Ordered that the judgment is affirmed.
On May 21, 1991, a civilian witness, who was also a "registered” informer, told a police officer of the existence of a plan to transport two kilograms of cocaine, a plan in which the witness himself was admittedly to play a role. This witness informed the officer that, driving his registered livery vehicle, he was about to pick up two individuals at 144-45 73rd Avenue, and to drive them, together with their two kilograms of cocaine, to a location outside of the State. The witness then cooperated with this officer and other officers in devising a method by which the two suspects could be apprehended.
A group of officers and the citizen witness, in accordance with the pre-arranged scheme, traveled in separate vehicles to 144-45 73rd Avenue. After a brief pause, two men came out of the building and entered the witness’s vehicle. The witness immediately flashed the vehicle’s lights twice, and, in accordance with his prior agreement with the police, this constituted a signal that his two passengers did in fact have cocaine. The witness then drove off, followed by the police.
In accordance with the preconceived plan, the civilian witness made an illegal lane change, a maneuver to which the police responded by intervening and stopping the witness’s cab. One officer approached the cab, opened the door, and saw one of the men, whom he identified as the codefendant (see, People *714v Betancourt, 218 AD2d 706 [decided herewith]), push some kind of object to the floor. Believing that the object might be a weapon, the officer removed the two men from the car, and, upon subsequent inspection of the package, found it to contain cocaine. The occupants of the cab, including the civilian informant, were placed under arrest; the informant was later released.
On appeal, the defendant argues that the cocaine seized from the informant’s vehicle should have been suppressed. He argues that the traffic infraction was a "pretext” for stopping the car, and that the People failed to establish the veracity of the witness upon whose information the police relied (see, Spinelli v United States, 393 US 410; Aguilar v Texas, 378 US 108). We do not agree with these, or any of his other arguments.
Reduced to its essentials, this case involves a known civilian witness who, communicating via the flashing of his car’s lights, confirmed to onlooking police officers that the two men in his car had a quantity of cocaine, and who implicitly invited the officers to conduct a search of the car in order to verify this claim. Although the police officers then enacted a sham traffic stop, this was done with the previously-obtained knowledge and consent of the witness, who, as the driver of the car, obviously had the right to stop it at will. Every significant detail of the witness’s earlier statement, given in a face-to-face meeting with police—the number of men involved, the location and time of the pick-up—had been confirmed.
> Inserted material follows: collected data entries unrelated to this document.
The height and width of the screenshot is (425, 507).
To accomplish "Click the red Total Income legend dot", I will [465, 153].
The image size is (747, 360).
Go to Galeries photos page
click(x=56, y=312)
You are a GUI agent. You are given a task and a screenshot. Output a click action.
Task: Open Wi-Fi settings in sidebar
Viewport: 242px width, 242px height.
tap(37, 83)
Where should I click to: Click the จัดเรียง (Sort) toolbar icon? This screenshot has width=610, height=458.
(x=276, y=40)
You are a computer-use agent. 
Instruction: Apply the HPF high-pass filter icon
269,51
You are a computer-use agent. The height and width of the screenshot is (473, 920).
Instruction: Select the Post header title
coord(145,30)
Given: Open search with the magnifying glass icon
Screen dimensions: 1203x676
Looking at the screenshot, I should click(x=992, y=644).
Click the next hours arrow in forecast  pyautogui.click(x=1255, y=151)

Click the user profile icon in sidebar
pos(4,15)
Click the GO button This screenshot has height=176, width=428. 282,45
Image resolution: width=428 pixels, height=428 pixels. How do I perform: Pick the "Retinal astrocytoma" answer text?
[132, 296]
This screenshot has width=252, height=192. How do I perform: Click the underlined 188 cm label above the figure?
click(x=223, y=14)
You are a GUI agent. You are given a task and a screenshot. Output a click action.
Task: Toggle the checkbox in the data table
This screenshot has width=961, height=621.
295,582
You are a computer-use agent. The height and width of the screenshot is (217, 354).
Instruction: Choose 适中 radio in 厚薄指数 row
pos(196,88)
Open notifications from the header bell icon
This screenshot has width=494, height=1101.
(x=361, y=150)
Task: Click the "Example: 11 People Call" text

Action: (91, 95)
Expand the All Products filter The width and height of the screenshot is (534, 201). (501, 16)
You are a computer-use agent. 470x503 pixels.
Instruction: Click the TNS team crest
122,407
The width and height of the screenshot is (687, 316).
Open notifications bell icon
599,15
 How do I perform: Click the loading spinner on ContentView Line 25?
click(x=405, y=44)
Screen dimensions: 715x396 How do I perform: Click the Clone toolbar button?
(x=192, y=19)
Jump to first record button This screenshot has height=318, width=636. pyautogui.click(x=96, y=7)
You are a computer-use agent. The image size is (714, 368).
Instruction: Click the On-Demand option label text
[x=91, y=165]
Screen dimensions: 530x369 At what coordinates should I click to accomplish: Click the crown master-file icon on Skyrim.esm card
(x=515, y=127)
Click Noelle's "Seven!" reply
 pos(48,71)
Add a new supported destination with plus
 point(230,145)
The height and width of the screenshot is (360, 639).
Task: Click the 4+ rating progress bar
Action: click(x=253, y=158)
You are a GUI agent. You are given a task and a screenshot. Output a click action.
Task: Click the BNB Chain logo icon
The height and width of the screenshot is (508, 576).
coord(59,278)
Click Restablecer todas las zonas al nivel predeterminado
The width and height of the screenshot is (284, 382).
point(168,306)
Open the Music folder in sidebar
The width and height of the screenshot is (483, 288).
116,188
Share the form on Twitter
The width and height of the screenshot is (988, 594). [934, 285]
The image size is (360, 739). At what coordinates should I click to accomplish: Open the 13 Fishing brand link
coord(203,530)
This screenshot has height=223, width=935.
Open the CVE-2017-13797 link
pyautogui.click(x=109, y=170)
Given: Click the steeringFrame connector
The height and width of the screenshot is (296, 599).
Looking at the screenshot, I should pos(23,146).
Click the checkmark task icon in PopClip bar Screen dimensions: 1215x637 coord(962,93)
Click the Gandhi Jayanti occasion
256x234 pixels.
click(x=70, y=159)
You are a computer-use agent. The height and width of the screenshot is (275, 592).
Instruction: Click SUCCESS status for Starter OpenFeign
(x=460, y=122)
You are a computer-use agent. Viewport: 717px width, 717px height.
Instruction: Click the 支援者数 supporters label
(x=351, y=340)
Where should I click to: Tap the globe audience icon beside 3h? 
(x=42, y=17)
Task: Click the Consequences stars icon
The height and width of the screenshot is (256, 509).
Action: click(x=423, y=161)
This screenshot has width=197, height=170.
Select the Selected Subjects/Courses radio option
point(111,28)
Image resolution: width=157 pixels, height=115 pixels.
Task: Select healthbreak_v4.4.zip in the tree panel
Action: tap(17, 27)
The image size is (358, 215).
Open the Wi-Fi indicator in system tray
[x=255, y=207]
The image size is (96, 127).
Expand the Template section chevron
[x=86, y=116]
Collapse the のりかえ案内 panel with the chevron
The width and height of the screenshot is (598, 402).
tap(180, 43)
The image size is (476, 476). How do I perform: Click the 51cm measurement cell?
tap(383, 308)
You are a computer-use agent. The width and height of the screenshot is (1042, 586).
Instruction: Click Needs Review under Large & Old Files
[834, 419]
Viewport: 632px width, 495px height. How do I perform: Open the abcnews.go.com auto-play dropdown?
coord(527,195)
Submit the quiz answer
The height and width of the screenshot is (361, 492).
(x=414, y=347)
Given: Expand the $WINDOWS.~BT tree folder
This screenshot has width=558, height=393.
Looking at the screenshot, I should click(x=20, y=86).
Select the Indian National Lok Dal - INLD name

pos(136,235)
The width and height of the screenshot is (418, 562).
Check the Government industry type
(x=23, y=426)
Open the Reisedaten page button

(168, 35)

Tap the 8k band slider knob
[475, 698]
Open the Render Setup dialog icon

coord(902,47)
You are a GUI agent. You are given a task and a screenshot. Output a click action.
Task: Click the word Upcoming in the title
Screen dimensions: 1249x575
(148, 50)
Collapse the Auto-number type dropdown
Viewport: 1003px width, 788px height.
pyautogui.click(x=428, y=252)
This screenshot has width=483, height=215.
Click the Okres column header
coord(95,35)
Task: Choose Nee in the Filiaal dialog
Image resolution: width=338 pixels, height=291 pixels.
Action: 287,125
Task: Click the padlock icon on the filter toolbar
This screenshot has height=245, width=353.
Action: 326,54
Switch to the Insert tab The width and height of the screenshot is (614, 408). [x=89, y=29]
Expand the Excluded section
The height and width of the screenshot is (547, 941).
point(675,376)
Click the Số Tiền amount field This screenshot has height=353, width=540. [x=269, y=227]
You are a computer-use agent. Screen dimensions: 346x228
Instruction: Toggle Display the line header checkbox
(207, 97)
This established probable cause to believe the two men in the witness’s car were in possession of narcotics.
The "veracity” or "reliability” component of the AguilarSpinelli test (see, Spinelli v United States, supra; Aguilar v Texas, supra) may be satisfied upon proof that the police officers whose actions are challenged had independently verified details of the informant’s statement (see, People v DiFalco, 80 NY2d 693; see also, People v Adrion, 82 NY2d 628). "Here, the informant’s reliability was demonstrated since the police, by accompanying the informant to the rendezvous with the defendant, corroborated by their own investigation and personal observation the informant’s claim that he had arranged to meet the defendant in order to [transport narcotics]” (People v Moses, 214 AD2d 587, 588 citing People v Elwell, 50 NY2d 231, 237).
We have examined the defendant’s remaining contentions, including those raised in his supplemental pro se brief, and find them to be without merit. Bracken, J. P., Joy, Friedmann and Krausman, JJ., concur.